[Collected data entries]

◆ ◆ ◆

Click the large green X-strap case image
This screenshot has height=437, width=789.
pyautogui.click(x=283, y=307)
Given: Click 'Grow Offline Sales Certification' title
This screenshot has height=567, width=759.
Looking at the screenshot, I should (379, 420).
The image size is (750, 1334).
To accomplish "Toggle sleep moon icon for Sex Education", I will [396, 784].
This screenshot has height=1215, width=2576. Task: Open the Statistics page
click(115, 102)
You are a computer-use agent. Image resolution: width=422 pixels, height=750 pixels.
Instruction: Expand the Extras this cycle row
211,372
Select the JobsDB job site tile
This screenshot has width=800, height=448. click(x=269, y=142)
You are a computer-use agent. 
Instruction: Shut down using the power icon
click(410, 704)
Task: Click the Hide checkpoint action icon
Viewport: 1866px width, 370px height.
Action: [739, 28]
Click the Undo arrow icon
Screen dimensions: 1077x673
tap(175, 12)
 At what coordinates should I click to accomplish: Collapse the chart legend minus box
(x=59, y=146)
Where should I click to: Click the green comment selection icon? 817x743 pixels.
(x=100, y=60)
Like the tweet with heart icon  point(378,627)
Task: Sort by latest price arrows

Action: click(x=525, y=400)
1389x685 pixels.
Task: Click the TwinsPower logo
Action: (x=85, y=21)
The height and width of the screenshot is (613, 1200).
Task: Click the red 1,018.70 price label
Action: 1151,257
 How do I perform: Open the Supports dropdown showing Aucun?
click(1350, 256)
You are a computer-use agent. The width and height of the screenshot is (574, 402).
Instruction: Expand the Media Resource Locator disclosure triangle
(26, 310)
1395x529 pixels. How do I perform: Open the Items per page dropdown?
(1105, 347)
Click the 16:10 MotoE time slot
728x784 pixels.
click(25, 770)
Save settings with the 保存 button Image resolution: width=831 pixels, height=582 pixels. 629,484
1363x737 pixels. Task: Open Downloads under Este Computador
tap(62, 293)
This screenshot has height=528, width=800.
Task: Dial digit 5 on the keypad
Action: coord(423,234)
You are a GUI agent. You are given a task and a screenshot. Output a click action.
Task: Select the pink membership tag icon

◆ ◆ ◆

PROBLEM DETAILS = Beginning with the line that has "Save settings with", set down every line of the entries above through the final one, unchanged.

REPLY =
Save settings with the 保存 button Image resolution: width=831 pixels, height=582 pixels. 629,484
1363x737 pixels. Task: Open Downloads under Este Computador
tap(62, 293)
This screenshot has height=528, width=800.
Task: Dial digit 5 on the keypad
Action: coord(423,234)
You are a GUI agent. You are given a task and a screenshot. Output a click action.
Task: Select the pink membership tag icon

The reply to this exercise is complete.